▸ Exercises
[A] From the judgment excerpt, reproduce the text starting with "The extreme circumstances" and going on through "of her discretion.".
[B] Answer from the judgment excerpt:
(i) Which judge made the first receivership order, and on what date?
(ii) Which court appointed the judicial administrators of CCOG?
(iii) What is the date of that court's order cited regarding the administrators' function?

▸ Passage
====================
The extreme circumstances of this litigation, in which the judgment debtors have tirelessly devoted themselves to a strategy directed at evading satisfaction of their liability under a judgment of the English court to whose jurisdiction they have submitted, have rightly caused the court to make unusual ancillary orders by way of equitable execution, in particular the first receivership order made by Gloster J on 20 December 2007 and the second receivership order made by Tomlinson J (as he then was) on 14 April 2008. Given the intransigent determination of the judgment debtors, those orders have, however, still not achieved any substantial satisfaction of the judgment. I consider that Gloster J had jurisdiction to make the third receivership order in respect of CCOG and, in the circumstances, I consider that its making was also a proper exercise of her discretion.

60.

Where, however, I respectfully consider that her order went too far was to purport to make it binding not just upon CCOG but also upon its judicial administrators appointed by the Lebanese court. She did not find them to be officers of CCOG. Mr Edey QC advanced an argument that even if she had, such officers outside the jurisdiction of the English court would have been strangers to the proceedings and so, without more, not properly identified as purportedly bound by the order. I express no view on that because I do not regard it as this case. The true nature of the judicial administrators is that of officers of the Lebanese court, whose function is to manage CCOG in relation to ‘important’ matters in accordance with the directions of the Lebanese court (see its order of 14 January 2009). The ultimate organ of government of CCOG is that court.

61.
====================
▸ Provided data

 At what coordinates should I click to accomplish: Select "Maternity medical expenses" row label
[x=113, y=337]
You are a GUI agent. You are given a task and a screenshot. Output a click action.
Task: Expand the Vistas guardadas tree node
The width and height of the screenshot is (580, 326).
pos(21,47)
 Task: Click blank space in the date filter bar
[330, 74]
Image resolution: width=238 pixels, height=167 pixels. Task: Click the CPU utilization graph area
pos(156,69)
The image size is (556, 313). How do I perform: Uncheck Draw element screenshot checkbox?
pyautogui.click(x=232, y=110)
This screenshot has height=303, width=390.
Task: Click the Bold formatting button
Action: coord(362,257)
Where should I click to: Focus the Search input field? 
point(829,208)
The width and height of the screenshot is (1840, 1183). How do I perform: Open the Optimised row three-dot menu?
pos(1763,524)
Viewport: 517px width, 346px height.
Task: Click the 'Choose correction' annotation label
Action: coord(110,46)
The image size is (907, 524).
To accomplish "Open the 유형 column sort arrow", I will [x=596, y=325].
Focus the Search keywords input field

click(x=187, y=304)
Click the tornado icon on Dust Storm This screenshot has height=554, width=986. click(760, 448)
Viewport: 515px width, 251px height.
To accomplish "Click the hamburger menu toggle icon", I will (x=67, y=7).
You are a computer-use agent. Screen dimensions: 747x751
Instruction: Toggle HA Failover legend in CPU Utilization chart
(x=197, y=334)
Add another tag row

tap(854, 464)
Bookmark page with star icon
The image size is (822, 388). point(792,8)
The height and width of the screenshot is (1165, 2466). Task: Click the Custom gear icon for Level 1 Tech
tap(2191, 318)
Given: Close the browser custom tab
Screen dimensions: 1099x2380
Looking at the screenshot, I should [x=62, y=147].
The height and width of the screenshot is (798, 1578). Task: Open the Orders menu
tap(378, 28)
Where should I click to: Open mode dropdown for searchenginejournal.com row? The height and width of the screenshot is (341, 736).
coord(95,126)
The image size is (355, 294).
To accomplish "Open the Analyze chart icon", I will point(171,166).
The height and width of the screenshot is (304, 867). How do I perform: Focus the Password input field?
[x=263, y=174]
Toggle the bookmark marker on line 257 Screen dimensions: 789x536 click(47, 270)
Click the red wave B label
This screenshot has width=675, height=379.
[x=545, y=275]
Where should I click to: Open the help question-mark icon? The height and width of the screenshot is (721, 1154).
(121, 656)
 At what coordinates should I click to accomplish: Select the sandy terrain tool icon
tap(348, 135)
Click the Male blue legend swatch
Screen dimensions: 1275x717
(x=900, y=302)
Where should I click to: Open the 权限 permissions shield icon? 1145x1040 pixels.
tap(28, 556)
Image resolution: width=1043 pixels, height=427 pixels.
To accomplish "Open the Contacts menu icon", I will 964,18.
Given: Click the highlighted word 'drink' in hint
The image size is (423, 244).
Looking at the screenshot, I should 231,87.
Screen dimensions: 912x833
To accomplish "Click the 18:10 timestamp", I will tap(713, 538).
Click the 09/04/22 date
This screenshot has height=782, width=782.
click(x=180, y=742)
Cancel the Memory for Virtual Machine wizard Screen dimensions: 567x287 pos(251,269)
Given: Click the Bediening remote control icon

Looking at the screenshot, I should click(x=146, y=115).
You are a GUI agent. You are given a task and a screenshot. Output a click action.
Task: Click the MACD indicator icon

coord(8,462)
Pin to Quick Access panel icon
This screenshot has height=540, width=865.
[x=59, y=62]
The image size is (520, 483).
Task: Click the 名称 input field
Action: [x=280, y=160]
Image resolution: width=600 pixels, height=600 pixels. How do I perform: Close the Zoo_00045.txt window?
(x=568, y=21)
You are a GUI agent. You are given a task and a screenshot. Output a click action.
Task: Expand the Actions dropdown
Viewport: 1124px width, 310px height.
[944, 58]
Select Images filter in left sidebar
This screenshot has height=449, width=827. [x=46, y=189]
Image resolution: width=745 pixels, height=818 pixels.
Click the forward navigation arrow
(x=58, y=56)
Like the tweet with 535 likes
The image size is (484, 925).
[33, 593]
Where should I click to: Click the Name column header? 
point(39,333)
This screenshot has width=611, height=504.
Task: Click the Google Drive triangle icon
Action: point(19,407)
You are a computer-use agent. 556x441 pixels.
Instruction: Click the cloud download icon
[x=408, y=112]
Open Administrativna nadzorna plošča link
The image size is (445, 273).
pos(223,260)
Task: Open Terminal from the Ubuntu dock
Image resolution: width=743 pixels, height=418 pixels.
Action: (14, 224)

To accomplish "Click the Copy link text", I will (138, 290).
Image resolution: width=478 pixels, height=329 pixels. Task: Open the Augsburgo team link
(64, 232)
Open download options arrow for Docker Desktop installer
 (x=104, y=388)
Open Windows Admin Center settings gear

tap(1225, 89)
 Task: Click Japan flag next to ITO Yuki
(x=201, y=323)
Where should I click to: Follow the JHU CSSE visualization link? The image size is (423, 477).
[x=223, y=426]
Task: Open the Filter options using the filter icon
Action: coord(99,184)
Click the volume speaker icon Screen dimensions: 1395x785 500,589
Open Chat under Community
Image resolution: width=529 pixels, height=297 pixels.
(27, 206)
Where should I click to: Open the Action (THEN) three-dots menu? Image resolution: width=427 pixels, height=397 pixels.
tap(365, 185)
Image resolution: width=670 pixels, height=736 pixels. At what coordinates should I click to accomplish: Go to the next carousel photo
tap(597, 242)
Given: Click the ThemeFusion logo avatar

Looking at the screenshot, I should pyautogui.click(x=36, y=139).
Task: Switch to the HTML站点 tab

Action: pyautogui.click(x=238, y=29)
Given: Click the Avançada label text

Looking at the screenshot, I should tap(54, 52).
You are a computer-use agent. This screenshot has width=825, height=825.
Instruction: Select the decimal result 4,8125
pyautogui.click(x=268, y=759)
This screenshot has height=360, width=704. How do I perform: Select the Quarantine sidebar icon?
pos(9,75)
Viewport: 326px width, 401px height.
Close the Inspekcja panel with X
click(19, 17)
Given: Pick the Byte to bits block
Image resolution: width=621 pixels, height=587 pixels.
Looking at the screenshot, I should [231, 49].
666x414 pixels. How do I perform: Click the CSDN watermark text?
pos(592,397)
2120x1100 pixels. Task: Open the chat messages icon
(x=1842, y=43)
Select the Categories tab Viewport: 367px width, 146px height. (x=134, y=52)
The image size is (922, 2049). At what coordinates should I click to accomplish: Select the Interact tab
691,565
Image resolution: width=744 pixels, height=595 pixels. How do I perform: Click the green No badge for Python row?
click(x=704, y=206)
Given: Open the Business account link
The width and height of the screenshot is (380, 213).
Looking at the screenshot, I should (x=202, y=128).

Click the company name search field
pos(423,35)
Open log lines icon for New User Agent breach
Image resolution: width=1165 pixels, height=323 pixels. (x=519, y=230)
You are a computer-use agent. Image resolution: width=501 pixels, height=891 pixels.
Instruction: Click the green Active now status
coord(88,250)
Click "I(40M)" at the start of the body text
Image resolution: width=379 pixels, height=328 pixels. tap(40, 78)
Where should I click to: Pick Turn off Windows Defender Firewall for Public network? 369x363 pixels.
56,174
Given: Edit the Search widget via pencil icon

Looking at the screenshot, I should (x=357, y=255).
====================
▸ Answers in order
[A]
The extreme circumstances of this litigation, in which the judgment debtors have tirelessly devoted themselves to a strategy directed at evading satisfaction of their liability under a judgment of the English court to whose jurisdiction they have submitted, have rightly caused the court to make unusual ancillary orders by way of equitable execution, in particular the first receivership order made by Gloster J on 20 December 2007 and the second receivership order made by Tomlinson J (as he then was) on 14 April 2008. Given the intransigent determination of the judgment debtors, those orders have, however, still not achieved any substantial satisfaction of the judgment. I consider that Gloster J had jurisdiction to make the third receivership order in respect of CCOG and, in the circumstances, I consider that its making was also a proper exercise of her discretion.

[B]
(i) Gloster J, on 20 December 2007.
(ii) The Lebanese court.
(iii) 14 January 2009.